### Tarefas
1) No texto sobre a série “Narcos”, qual personagem Wagner Moura interpreta?
2) Imprima, do texto sobre a série “Narcos”, tudo o que vai de "Atualizado em 3" até "sai do chão.", sem alterações.

**** Texto da página

Cheia de som, fúria (e sotaque), “Narcos” conta uma história pela metade. Por Kiko Nogueira

Atualizado em 3 de setembro de 2015 às 10:30

 

Três questões emergem de cara para quem assiste “Narcos”: 1) o que é aquele sotaque de Wagner Moura?; 2) o sotaque de Wagner Moura é ruim, mas não atrapalha sua atuação; 3) por que não escalaram um ator que falasse espanhol?

Passado esse momento de estranheza, a nova série da Netflix satisfaz a sede do espectador que procura uma história cheia de ação, bem filmada, com tiros, pancadaria, um pouco de sexo e, claro, drogas.

Mas que não sai do chão.

Moura é Pablo Escobar, o traficante de cocaína que, nos anos 80, montou um império do crime à frente do infame cartel de Medellín, na Colômbia. Antes dos 30, já era o homem mais poderoso do país. Estendeu seus tentáculos até Miami e invadiu o maior mercado consumidor do mundo. Foi então que a agência nacional antidrogas americana (DEA) decidiu caça-lo.

********
**** Registros

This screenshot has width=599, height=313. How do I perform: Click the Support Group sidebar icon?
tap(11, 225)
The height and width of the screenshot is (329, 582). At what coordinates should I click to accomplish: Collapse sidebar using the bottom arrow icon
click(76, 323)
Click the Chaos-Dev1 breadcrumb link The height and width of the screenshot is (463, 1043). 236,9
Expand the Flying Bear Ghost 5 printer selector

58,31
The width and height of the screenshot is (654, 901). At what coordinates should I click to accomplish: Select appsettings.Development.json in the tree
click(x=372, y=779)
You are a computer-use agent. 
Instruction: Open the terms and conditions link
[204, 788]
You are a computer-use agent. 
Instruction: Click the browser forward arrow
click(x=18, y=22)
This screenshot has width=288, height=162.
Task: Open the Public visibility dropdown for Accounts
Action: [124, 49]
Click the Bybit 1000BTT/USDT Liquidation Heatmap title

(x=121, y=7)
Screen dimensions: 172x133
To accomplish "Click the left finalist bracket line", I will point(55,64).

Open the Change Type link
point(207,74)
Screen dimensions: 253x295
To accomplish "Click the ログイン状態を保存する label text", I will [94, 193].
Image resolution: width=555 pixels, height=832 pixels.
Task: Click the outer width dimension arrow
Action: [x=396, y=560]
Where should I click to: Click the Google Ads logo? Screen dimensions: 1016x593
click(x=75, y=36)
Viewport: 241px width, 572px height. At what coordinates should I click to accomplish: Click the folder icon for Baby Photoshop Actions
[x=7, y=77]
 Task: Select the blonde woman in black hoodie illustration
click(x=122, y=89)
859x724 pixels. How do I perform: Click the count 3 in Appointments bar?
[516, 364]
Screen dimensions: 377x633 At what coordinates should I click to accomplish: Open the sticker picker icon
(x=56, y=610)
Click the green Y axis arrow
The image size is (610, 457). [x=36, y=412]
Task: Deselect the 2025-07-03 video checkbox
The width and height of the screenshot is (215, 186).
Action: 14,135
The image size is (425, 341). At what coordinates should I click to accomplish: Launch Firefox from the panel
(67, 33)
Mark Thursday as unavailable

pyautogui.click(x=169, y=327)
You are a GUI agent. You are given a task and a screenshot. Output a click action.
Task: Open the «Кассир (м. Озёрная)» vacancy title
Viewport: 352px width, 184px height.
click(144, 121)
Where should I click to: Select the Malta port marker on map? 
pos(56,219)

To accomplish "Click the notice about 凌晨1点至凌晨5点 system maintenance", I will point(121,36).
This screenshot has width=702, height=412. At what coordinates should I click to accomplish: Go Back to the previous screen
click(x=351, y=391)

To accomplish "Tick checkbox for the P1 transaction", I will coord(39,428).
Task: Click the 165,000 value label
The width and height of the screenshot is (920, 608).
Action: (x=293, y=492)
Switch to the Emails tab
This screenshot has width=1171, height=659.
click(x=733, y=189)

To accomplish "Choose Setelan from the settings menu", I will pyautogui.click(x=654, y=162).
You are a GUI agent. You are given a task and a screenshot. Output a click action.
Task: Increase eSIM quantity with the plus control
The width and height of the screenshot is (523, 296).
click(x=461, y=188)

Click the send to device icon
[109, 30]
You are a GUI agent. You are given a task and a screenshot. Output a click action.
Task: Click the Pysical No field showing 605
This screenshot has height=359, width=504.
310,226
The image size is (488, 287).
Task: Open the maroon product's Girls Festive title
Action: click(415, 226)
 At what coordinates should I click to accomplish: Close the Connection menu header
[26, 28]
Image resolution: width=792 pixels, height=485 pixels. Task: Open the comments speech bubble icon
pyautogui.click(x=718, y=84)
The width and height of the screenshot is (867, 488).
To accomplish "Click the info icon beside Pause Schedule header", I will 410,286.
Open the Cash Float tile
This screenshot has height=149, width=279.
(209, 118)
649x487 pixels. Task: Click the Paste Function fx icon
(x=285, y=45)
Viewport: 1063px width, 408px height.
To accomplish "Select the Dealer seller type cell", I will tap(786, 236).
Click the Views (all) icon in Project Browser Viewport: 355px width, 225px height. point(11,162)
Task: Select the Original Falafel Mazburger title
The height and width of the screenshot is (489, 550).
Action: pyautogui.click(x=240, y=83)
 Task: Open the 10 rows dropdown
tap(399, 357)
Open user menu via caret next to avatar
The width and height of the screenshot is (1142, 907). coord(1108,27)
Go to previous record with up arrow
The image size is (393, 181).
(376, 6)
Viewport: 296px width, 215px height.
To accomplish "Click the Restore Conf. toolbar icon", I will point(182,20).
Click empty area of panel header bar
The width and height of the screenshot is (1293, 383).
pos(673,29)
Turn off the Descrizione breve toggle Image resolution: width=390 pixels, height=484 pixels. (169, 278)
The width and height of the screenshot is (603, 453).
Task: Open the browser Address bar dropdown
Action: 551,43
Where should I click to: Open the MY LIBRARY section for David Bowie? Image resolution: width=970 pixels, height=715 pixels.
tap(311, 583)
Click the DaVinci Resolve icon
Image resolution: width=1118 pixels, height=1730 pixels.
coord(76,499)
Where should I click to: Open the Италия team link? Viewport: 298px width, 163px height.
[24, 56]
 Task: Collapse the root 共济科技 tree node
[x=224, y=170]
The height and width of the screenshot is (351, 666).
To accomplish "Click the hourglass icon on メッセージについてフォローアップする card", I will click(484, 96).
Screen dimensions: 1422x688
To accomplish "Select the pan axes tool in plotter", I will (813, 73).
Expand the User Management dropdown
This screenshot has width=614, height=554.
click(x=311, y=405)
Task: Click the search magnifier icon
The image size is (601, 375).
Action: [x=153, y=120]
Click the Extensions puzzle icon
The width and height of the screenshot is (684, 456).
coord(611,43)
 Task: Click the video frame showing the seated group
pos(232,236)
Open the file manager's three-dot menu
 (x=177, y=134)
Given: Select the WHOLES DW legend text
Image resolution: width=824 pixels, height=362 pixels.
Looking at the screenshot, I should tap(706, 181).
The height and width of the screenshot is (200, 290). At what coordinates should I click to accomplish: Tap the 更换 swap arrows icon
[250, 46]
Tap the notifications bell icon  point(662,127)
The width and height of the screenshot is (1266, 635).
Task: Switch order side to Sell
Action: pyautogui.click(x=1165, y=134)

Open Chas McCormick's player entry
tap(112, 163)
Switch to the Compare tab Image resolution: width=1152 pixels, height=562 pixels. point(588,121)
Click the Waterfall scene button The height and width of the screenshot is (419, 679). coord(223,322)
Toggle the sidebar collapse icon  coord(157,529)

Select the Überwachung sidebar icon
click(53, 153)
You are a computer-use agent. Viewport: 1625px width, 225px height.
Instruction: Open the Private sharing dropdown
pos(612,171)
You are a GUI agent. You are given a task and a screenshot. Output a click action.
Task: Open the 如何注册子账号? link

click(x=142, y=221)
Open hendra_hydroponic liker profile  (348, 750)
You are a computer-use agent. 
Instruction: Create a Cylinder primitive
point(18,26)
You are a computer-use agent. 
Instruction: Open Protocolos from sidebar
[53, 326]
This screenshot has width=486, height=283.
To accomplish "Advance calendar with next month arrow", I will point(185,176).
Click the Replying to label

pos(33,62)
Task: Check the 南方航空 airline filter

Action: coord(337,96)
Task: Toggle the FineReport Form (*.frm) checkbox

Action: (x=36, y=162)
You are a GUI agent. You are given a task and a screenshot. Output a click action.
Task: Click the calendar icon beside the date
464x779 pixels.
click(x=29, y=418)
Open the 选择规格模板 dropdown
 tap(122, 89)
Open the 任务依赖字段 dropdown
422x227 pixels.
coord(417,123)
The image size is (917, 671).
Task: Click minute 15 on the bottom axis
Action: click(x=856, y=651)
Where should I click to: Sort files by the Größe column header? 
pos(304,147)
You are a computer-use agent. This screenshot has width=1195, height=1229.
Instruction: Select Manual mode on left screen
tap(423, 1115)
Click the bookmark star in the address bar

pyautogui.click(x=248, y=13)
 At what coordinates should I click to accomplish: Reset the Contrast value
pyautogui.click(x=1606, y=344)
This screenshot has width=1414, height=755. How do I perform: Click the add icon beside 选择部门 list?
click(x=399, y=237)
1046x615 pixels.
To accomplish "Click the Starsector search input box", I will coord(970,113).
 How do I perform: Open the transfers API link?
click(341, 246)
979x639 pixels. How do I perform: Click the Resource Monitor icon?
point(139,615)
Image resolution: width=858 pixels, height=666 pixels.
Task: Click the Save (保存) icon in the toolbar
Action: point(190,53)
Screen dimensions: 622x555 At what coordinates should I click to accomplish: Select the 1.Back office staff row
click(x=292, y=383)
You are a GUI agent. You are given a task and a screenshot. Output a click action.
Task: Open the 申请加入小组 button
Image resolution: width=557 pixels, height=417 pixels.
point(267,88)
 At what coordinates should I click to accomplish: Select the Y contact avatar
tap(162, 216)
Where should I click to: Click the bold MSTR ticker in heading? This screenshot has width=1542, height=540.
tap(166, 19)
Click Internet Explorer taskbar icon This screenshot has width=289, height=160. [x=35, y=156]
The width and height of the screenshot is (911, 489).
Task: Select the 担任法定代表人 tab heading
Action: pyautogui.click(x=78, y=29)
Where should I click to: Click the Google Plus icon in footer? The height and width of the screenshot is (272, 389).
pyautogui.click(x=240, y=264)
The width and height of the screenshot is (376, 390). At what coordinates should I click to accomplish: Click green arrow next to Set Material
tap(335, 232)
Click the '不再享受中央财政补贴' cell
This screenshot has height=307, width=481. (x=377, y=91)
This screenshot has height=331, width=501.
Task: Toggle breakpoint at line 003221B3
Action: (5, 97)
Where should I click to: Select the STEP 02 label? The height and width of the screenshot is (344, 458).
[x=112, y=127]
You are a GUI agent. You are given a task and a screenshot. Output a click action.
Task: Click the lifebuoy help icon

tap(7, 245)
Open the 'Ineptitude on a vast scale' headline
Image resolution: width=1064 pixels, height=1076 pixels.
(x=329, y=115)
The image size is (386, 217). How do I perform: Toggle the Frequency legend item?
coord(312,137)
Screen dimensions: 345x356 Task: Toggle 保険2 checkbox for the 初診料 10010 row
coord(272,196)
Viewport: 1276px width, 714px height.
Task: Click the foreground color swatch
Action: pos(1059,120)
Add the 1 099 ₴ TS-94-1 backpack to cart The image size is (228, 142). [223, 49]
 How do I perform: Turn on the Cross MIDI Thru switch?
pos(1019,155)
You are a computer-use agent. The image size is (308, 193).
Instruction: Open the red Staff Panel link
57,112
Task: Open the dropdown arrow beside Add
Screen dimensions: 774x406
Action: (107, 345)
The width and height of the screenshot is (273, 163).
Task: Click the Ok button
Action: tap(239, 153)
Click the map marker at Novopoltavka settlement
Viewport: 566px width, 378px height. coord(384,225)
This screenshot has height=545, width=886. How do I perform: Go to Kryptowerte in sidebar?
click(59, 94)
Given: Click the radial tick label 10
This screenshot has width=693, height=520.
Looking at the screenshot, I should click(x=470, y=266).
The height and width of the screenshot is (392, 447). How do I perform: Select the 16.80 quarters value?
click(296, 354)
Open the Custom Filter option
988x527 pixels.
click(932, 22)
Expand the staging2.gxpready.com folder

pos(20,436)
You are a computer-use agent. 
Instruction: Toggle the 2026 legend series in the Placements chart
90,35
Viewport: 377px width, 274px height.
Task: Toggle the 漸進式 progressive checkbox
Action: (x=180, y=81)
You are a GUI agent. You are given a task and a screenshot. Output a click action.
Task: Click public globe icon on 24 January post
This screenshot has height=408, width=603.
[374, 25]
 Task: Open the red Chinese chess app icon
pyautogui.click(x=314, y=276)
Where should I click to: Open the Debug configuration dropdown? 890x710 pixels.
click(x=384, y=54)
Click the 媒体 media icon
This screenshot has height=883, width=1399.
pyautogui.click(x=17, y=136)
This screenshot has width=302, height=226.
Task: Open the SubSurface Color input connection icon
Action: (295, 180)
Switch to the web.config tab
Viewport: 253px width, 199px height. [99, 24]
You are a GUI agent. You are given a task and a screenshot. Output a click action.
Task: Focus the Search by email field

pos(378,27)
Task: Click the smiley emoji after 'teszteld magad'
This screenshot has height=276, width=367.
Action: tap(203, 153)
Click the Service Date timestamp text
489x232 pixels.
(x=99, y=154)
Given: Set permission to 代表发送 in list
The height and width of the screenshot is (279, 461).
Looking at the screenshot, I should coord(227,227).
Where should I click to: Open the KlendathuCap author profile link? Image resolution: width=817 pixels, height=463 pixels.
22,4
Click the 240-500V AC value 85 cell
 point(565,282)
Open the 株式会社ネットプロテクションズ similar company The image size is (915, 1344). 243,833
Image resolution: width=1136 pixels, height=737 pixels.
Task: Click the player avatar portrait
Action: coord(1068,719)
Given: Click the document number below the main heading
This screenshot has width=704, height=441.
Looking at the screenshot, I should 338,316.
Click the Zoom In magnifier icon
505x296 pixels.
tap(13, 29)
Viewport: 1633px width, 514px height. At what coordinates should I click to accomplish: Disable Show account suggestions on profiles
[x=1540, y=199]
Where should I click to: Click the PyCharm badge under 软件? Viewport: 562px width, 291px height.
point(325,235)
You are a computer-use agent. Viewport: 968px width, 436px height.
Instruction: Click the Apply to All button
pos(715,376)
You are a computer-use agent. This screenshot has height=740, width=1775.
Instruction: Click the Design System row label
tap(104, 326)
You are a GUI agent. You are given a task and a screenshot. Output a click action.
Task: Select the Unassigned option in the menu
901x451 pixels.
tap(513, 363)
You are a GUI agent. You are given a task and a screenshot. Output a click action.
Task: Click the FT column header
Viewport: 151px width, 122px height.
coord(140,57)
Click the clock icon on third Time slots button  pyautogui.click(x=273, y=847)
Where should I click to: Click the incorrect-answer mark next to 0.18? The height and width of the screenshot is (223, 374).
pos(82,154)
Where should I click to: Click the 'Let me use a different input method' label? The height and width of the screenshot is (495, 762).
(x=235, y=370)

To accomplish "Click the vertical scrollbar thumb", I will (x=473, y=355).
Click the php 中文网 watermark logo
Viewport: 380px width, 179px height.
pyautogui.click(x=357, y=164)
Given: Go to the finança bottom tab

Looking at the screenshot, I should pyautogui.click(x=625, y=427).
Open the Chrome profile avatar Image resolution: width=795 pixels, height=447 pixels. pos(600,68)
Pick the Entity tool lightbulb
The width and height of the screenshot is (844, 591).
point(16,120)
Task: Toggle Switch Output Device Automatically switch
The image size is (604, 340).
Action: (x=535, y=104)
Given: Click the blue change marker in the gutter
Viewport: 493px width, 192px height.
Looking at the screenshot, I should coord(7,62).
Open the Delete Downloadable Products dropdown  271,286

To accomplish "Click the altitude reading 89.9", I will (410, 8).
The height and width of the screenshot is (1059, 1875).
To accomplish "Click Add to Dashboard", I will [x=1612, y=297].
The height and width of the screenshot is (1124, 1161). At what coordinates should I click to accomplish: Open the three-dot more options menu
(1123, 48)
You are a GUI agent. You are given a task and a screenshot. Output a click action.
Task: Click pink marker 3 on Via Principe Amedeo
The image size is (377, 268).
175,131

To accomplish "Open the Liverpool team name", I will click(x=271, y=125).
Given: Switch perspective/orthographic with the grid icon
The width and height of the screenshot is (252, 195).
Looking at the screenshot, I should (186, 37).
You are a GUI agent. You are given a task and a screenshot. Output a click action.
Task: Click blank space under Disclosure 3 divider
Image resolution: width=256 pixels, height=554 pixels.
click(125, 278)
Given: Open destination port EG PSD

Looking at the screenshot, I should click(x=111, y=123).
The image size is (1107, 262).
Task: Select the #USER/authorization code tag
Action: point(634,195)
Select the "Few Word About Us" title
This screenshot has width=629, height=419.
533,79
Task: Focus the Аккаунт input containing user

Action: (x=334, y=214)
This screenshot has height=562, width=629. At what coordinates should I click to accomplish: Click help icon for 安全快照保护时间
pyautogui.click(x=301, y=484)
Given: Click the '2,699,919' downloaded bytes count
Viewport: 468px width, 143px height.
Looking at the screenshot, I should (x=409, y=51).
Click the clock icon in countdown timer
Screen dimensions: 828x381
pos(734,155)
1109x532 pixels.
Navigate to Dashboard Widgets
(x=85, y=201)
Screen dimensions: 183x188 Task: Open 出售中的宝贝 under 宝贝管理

********

### Respostas escritas
1) Pablo Escobar.

2)
Atualizado em 3 de setembro de 2015 às 10:30

 

Três questões emergem de cara para quem assiste “Narcos”: 1) o que é aquele sotaque de Wagner Moura?; 2) o sotaque de Wagner Moura é ruim, mas não atrapalha sua atuação; 3) por que não escalaram um ator que falasse espanhol?

Passado esse momento de estranheza, a nova série da Netflix satisfaz a sede do espectador que procura uma história cheia de ação, bem filmada, com tiros, pancadaria, um pouco de sexo e, claro, drogas.

Mas que não sai do chão.